[Your objective]
Scan the records below for the line containing "The height and" and the line containing "Click the Other pairs button". Copy both, plus every line between, exactly.

[Provided material]
*** Begin section ***

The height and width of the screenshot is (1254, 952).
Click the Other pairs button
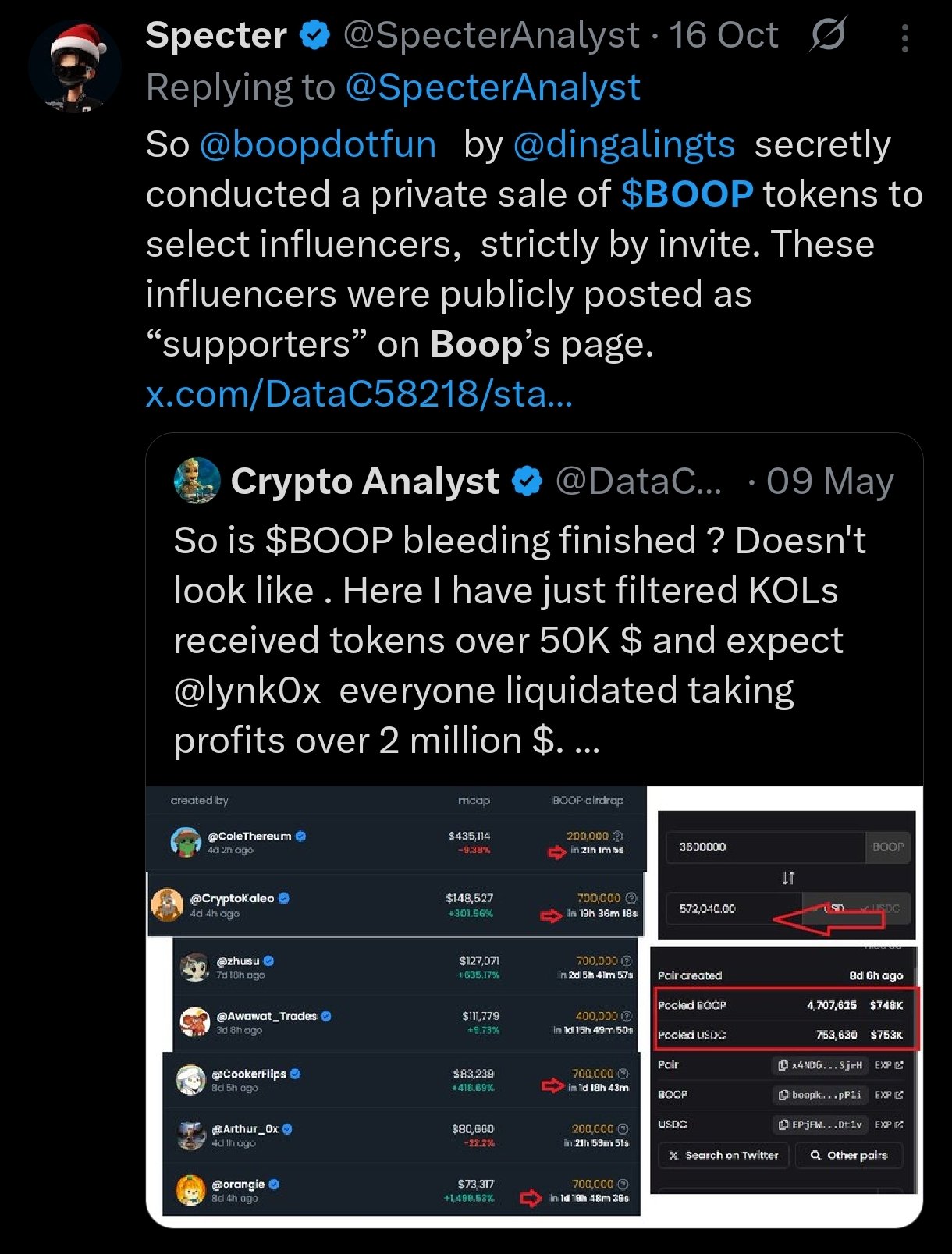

*** End section ***
*** Begin section ***

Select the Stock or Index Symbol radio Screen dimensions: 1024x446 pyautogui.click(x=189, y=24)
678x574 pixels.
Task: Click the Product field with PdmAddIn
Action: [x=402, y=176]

*** End section ***
*** Begin section ***

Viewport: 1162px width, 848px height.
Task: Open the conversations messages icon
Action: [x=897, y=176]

*** End section ***

[The completed task]
The height and width of the screenshot is (1254, 952).
Click the Other pairs button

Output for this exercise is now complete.